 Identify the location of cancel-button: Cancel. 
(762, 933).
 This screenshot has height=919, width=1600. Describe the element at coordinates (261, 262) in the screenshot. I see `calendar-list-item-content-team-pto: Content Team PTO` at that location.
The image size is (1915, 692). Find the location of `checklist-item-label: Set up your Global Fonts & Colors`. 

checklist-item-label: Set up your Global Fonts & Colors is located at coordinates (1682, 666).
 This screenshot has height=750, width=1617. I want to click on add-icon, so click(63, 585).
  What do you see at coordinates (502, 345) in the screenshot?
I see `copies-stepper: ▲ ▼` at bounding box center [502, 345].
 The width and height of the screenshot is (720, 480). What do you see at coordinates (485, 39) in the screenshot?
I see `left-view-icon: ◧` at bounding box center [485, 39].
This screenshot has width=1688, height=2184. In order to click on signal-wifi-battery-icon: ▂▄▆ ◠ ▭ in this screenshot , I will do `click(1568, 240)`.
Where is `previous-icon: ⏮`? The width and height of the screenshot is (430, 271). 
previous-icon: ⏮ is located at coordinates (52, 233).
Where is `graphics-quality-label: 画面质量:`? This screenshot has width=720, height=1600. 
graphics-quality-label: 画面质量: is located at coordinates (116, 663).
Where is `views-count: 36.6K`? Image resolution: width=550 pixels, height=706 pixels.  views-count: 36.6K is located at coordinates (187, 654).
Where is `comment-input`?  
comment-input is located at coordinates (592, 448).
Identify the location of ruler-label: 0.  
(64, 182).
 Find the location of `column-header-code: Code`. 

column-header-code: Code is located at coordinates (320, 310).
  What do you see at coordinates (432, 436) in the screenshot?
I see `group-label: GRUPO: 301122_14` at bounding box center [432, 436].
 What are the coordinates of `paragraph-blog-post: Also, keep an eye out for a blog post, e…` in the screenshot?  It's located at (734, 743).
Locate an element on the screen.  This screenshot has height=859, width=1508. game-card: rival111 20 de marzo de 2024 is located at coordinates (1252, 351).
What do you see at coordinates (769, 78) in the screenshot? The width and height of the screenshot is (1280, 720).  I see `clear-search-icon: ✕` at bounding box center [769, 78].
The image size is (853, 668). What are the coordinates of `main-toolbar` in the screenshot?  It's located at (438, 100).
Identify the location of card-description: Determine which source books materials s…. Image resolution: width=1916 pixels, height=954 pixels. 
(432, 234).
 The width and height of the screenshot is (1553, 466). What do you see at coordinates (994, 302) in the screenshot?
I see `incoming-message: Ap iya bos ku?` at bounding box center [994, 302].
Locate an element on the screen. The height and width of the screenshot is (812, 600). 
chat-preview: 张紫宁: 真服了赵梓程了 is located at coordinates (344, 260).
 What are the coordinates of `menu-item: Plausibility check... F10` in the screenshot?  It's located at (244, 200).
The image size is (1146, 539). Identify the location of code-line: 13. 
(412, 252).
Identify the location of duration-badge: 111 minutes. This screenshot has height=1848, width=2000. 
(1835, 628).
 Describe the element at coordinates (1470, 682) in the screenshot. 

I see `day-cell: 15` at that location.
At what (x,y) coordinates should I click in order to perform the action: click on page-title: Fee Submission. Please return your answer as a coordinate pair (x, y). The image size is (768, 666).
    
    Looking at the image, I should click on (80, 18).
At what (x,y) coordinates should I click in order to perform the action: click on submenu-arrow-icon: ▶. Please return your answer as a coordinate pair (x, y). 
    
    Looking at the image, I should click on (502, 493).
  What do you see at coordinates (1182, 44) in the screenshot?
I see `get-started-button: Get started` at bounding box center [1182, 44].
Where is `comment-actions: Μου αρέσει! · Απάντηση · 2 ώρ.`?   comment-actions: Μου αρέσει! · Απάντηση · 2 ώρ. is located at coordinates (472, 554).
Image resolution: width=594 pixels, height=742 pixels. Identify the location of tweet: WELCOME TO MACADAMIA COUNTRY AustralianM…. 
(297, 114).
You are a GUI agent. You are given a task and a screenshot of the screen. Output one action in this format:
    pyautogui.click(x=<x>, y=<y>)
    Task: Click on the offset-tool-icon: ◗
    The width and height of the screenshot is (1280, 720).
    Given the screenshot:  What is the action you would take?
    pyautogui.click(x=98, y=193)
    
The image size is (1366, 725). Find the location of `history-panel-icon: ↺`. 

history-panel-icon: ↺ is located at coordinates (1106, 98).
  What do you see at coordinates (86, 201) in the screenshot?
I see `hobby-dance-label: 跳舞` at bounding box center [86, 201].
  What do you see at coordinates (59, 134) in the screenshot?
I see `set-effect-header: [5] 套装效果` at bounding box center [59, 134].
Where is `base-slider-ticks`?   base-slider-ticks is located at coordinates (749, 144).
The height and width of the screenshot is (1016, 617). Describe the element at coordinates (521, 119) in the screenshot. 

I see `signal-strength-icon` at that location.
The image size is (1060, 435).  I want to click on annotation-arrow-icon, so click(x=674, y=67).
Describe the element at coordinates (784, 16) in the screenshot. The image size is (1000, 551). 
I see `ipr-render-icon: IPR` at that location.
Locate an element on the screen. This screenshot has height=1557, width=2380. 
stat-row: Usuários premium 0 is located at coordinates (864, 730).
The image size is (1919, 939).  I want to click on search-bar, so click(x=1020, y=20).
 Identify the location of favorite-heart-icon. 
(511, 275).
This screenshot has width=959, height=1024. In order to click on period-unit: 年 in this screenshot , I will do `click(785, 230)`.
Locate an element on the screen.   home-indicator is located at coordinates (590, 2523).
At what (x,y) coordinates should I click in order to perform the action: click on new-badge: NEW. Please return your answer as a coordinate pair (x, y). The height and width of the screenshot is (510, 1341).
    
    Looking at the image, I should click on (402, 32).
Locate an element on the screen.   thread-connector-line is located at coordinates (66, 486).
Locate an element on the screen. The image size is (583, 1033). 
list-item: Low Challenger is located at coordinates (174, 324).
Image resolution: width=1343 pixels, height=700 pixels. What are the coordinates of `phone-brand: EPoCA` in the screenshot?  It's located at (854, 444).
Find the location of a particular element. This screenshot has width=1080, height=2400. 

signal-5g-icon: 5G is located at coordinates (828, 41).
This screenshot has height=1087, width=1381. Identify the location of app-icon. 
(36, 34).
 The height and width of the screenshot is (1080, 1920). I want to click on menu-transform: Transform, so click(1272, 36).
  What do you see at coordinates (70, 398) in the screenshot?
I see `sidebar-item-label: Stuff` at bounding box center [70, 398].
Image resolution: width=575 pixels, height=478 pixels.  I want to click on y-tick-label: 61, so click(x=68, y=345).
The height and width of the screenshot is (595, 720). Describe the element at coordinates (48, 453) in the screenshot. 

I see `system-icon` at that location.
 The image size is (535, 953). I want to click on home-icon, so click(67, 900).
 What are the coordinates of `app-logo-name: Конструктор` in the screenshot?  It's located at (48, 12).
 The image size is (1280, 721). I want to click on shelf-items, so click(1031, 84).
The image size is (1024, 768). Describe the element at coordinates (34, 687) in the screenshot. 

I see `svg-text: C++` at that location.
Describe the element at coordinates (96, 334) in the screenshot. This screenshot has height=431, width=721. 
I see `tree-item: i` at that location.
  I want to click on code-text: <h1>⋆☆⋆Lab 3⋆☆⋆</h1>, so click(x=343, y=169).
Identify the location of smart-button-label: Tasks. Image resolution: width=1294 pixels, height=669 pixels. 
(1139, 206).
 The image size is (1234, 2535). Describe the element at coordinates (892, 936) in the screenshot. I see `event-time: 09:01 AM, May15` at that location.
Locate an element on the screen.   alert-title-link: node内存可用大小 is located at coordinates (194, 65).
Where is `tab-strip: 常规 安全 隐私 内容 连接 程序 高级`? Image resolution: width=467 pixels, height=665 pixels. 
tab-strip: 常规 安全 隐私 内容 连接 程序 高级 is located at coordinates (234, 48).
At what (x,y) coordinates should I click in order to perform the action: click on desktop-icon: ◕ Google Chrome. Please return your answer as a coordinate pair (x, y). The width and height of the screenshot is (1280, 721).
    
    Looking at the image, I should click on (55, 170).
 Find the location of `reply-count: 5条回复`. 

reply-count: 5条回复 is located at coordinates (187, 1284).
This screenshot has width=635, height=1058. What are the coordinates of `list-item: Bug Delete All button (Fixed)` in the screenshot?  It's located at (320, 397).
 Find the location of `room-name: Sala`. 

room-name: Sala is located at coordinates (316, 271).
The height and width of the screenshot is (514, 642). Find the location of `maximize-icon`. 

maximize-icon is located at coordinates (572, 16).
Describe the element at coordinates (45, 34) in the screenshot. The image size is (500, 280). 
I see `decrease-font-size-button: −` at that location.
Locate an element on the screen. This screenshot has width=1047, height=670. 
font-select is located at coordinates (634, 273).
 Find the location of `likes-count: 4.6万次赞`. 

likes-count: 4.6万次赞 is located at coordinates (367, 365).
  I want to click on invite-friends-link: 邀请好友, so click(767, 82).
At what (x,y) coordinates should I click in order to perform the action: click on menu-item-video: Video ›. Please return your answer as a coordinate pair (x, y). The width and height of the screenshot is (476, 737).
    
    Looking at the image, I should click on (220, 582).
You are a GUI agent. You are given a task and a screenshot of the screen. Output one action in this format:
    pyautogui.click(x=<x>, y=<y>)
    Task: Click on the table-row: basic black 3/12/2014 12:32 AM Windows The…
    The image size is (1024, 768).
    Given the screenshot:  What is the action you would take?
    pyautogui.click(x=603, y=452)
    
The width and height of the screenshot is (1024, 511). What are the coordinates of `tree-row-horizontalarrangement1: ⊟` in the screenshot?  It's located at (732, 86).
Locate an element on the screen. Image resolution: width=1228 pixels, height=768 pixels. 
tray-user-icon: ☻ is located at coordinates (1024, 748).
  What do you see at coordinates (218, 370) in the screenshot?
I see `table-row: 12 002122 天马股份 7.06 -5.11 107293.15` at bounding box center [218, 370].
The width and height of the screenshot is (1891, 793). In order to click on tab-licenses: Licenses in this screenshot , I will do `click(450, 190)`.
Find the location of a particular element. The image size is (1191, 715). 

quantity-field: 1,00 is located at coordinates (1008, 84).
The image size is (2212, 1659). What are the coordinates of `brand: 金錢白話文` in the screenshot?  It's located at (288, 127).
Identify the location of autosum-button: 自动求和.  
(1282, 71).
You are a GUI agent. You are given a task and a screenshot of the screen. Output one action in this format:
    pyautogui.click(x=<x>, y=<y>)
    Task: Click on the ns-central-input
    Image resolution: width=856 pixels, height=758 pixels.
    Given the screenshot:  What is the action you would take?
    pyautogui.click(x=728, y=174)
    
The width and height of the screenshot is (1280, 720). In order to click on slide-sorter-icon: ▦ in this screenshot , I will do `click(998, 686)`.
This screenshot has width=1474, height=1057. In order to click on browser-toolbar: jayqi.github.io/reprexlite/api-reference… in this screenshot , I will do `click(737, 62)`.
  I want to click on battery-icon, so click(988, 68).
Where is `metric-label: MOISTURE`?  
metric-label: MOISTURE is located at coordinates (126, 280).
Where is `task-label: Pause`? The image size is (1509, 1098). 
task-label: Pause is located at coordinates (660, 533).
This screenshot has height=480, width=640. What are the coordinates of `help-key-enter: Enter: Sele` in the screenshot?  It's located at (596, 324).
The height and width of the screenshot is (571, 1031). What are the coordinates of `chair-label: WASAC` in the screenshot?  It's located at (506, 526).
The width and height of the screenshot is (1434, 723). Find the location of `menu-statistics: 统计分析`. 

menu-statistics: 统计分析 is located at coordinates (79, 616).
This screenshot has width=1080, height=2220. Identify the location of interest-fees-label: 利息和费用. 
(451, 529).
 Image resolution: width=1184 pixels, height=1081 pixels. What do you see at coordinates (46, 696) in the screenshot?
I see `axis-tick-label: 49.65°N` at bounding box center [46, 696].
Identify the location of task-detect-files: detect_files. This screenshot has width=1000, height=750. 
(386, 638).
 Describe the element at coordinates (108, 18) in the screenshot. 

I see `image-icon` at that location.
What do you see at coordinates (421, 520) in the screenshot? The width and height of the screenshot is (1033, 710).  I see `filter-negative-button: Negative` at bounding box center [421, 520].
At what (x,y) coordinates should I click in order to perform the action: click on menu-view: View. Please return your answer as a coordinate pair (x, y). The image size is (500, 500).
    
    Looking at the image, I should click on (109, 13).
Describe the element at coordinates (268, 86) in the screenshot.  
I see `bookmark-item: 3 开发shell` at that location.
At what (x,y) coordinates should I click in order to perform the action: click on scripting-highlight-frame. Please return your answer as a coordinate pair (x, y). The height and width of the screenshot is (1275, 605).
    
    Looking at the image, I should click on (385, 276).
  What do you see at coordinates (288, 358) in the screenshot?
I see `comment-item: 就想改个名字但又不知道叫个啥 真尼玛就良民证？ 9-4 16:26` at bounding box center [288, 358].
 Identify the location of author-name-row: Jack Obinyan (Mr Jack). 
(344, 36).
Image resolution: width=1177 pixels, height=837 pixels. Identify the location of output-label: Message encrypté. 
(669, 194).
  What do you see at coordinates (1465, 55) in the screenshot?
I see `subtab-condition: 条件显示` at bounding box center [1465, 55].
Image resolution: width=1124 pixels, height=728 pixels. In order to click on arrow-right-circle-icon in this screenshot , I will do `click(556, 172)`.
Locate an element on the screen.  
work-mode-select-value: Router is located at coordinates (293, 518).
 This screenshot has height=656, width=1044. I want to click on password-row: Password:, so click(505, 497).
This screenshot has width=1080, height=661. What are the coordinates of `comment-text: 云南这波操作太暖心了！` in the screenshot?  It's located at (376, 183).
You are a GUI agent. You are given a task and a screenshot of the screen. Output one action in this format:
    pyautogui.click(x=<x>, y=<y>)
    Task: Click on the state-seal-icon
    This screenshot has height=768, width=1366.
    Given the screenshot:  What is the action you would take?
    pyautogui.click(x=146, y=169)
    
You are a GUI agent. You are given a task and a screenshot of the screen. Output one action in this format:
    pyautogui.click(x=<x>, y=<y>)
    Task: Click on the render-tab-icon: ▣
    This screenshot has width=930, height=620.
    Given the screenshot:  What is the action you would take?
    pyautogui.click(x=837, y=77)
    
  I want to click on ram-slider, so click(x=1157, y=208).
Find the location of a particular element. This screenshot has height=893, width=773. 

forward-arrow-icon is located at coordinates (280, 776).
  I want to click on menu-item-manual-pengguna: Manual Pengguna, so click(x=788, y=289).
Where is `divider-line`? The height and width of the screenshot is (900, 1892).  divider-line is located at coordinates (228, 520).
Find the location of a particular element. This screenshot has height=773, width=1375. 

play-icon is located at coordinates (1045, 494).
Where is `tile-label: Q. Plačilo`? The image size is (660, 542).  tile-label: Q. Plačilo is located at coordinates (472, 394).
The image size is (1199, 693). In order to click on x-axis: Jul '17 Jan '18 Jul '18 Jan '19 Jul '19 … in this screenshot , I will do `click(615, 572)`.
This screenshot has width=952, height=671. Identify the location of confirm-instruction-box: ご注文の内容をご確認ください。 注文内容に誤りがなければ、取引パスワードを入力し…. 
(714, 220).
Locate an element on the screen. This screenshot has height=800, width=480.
+--
• **What the task requires**:
Revise the listing lines starting with the line with "This screenshot has height=1087, width=1381." and going on through the line with "Image resolution: width=575", changing "app-icon" to "application-icon" and leaving everything else as it is. Return only those lines.

• **Solution to this task**:
This screenshot has height=1087, width=1381. Identify the location of application-icon. 
(36, 34).
 The height and width of the screenshot is (1080, 1920). I want to click on menu-transform: Transform, so click(1272, 36).
  What do you see at coordinates (70, 398) in the screenshot?
I see `sidebar-item-label: Stuff` at bounding box center [70, 398].
Image resolution: width=575 pixels, height=478 pixels.  I want to click on y-tick-label: 61, so click(x=68, y=345).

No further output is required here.